### Data shown ###
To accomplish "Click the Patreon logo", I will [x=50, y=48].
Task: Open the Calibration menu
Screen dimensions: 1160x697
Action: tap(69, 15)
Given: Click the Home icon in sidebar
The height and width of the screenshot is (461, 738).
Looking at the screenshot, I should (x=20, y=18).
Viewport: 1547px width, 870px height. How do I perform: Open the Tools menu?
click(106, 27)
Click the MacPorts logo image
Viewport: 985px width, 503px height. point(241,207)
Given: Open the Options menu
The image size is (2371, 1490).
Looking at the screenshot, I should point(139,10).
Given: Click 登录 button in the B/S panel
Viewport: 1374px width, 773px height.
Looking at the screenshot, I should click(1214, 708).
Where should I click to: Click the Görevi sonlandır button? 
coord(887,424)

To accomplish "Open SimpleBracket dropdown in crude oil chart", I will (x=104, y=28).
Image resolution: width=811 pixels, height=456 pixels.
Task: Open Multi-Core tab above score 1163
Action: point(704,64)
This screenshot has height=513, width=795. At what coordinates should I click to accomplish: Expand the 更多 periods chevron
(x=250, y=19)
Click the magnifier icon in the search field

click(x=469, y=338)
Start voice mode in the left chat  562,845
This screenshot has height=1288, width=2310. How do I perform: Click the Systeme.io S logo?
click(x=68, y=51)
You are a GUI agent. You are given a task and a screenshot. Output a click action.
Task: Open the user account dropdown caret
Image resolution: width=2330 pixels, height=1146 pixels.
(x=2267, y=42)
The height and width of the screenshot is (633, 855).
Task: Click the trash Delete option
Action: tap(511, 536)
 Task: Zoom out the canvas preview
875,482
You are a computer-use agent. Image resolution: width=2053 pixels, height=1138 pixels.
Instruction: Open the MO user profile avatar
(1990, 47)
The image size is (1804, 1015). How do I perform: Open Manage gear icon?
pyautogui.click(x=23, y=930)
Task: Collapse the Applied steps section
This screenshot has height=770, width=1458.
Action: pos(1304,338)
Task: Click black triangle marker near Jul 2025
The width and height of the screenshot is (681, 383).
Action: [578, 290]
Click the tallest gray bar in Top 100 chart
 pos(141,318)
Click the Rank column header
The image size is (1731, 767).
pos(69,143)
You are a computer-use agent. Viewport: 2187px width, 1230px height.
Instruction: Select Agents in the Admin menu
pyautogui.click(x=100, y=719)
###
Out of the entries, pull every line that mentions "computer".

You are a computer-use agent. Image resolution: width=2053 pixels, height=1138 pixels.
You are a computer-use agent. Viewport: 2187px width, 1230px height.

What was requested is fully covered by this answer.